NEW YORK (AP) — An explosion has leveled a New York City apartment building, killing one person and injuring 15 others.
The New York Police Department says one person died. No other information is available.
Residents heard a large explosion near Park Avenue and 116th Street in East Harlem around 9 a.m. Wednesday. One five-story building was reduced to rubble, and images from the scene showed a second building also was badly damaged.
TV news footage shows billowing smoke and firefighters dousing the site from ladder trucks. Bricks also cover parked vehicles.
Sidewalks for blocks around are littered with broken glass from shattered storefront and apartment windows.
The site is next to Metro-North commuter railroad tracks. Train service is halted to and from Grand Central Terminal.
THIS IS A BREAKING NEWS UPDATE. Check back soon for further information. AP’s earlier story is below.
THIS IS A BREAKING NEWS UPDATE. Check back soon for further information. AP’s earlier story is below.
An explosion in Upper Manhattan on Wednesday leveled a five-story building, sent flames and billowing black smoke above the skyline and injured 11 people.
One person with “serious trauma” was being treated at Harlem Hospital, and the hospital was expecting more injured people to arrive, said Lamarr Nelson, a hospital spokesman.
Sidewalks for blocks around were littered with broken glass from shattered storefront and apartment windows. Witnesses say the blast neat Park Avenue and 116th Street was so powerful it knocked groceries off the shelves of nearby stores.
A neighboring building was severely damaged.
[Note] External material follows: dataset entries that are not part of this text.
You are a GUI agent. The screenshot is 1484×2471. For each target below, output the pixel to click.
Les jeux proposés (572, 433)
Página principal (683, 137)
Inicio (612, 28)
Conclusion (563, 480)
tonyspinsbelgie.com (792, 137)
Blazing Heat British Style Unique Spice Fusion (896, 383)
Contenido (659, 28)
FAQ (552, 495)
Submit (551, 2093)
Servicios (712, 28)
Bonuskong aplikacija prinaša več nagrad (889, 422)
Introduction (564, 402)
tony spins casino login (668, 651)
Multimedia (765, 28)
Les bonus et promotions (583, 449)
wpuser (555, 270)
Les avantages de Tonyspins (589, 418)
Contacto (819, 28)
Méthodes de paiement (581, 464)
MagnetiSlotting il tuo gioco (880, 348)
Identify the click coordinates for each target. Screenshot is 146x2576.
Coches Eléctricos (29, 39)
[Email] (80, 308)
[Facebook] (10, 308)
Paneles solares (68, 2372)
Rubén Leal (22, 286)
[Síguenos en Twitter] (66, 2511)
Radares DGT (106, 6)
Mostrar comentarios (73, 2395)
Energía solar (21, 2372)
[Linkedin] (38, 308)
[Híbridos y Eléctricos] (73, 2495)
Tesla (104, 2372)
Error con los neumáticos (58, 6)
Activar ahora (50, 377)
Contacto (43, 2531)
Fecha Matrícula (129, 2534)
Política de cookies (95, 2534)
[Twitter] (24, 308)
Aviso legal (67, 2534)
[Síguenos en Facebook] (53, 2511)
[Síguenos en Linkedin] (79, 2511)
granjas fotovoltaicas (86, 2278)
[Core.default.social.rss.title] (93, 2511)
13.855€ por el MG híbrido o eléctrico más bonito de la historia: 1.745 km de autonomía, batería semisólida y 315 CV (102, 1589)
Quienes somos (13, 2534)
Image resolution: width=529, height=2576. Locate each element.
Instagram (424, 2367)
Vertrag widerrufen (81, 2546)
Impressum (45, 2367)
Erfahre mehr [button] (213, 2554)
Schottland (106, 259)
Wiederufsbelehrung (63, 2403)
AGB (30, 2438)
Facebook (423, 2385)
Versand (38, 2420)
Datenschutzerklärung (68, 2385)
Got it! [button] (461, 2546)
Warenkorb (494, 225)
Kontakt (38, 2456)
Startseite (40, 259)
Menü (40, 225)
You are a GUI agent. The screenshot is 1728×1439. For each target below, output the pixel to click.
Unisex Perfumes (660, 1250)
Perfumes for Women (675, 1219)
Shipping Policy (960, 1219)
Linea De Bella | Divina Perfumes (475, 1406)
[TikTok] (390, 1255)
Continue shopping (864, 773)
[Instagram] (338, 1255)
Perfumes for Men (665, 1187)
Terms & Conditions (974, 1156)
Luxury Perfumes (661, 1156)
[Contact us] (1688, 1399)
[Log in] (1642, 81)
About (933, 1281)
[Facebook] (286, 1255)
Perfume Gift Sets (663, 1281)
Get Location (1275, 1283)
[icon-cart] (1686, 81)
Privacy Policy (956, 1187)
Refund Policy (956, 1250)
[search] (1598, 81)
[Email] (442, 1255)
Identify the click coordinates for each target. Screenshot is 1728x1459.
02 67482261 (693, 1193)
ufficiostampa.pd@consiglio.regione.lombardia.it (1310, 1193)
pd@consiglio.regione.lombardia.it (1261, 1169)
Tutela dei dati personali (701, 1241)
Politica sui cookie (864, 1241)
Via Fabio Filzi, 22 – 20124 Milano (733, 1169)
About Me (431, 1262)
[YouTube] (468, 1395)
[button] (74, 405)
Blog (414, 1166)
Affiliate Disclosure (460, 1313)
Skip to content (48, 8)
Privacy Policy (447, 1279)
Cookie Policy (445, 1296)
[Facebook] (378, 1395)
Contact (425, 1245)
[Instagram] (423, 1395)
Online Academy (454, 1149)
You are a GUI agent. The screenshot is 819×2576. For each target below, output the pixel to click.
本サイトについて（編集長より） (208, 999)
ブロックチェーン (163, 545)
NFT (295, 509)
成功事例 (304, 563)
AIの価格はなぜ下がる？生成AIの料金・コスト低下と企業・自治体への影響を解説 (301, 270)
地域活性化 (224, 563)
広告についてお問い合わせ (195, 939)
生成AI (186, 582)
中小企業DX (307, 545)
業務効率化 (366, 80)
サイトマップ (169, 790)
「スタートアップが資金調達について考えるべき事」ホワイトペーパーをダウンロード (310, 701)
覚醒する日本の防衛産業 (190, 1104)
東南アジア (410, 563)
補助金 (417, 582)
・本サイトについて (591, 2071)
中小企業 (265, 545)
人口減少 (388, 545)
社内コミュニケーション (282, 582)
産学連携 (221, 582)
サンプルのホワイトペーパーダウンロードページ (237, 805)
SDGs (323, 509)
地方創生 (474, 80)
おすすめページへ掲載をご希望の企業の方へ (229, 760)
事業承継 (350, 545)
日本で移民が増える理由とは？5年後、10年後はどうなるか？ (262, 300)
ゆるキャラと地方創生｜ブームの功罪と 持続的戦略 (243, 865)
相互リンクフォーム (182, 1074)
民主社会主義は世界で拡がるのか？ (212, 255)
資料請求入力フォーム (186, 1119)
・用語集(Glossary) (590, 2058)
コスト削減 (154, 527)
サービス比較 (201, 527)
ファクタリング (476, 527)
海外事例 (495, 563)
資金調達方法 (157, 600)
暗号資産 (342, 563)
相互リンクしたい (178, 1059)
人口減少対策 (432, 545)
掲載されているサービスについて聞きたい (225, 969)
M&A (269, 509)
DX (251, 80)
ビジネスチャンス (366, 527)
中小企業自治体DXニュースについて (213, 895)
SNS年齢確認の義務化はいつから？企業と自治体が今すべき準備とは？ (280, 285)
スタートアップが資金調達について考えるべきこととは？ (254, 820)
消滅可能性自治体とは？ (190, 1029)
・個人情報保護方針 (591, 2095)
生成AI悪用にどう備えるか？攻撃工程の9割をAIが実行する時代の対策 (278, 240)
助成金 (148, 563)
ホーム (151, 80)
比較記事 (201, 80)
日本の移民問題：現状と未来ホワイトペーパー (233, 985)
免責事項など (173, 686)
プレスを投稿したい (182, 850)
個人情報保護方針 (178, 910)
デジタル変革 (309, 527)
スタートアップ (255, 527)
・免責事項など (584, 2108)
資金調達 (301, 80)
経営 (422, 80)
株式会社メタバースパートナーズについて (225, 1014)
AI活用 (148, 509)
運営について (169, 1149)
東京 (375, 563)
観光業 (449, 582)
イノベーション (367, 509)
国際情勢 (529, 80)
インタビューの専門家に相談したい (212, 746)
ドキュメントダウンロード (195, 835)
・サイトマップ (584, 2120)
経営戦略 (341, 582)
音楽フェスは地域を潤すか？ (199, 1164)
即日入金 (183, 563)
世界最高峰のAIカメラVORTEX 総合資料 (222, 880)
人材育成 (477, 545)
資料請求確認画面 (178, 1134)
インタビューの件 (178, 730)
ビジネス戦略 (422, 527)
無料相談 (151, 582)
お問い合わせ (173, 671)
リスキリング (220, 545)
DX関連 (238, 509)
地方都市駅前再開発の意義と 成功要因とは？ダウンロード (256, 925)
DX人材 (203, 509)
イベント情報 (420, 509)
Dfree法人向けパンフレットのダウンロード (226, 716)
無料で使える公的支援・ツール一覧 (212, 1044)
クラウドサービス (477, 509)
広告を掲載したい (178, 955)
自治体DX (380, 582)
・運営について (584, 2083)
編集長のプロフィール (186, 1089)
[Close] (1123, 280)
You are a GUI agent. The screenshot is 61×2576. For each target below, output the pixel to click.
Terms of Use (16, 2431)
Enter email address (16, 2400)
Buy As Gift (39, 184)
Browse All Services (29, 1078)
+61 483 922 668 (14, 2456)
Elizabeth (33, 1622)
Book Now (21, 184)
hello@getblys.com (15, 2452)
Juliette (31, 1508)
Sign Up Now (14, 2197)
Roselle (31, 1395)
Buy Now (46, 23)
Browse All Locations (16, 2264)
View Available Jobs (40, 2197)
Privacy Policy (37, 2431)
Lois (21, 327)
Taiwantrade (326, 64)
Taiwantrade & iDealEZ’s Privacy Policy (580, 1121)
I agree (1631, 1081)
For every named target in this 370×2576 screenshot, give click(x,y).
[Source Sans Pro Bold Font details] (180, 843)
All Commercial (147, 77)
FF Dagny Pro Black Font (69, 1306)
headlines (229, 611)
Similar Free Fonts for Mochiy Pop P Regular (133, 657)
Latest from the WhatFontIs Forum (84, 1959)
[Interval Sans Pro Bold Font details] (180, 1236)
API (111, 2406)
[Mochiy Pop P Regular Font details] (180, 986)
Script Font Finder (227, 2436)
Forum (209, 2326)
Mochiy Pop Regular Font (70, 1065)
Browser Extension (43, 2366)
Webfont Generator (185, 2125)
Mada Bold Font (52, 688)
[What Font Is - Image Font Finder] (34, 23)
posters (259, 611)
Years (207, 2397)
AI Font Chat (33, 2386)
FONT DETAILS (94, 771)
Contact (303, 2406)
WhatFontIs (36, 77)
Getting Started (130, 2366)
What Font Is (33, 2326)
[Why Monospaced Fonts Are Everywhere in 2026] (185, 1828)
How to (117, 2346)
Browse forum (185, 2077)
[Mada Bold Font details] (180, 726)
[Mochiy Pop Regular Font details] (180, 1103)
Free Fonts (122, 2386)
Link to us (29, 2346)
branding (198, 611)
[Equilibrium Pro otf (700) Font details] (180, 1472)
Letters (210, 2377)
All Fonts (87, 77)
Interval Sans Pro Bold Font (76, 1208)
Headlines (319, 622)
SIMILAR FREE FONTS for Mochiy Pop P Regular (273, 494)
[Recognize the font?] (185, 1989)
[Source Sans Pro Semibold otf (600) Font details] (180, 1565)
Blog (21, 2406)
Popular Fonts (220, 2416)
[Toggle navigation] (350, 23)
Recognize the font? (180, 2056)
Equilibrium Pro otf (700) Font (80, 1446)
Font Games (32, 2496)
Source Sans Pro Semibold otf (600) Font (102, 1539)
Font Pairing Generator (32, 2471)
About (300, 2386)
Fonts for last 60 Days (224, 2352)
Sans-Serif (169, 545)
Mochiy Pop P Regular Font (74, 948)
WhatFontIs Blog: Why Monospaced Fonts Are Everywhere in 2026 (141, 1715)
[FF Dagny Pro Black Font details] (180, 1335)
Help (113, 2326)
The cause of the blast was unclear.
Police, some wearing gas masks and medical masks, handed out medical masks to residents and onlookers because of the thick white smoke that shrouded the area.
Eoin Hayes, 26, said the explosion shook his entire apartment building in Harlem at about 9:30 a.m. He ran to the window and saw flames consuming one building and smoke rising into the air.
“I was in my bedroom and the explosion went off, it kind of shook the whole building,” Hayes said. “You could feel the vibrations going through the building.”
Hayes lives less than 10 blocks from where the explosion happened. He said the fire consumed one building and then moved on to another building adjacent to it, though about 40 minutes later the flames had subsided and there was mostly just smoke. Both buildings appeared to be residential.
“I ran to the window and saw the fire and the smoke going up and the sirens start,” Hayes said.
The explosion occurred very close to elevated Metro-North commuter railroad tracks. Metro-North service was suspended to and from Grand Central on all three train lines while employees remove debris from the tracks.
The fire department said it sent nearly 170 members to the scene.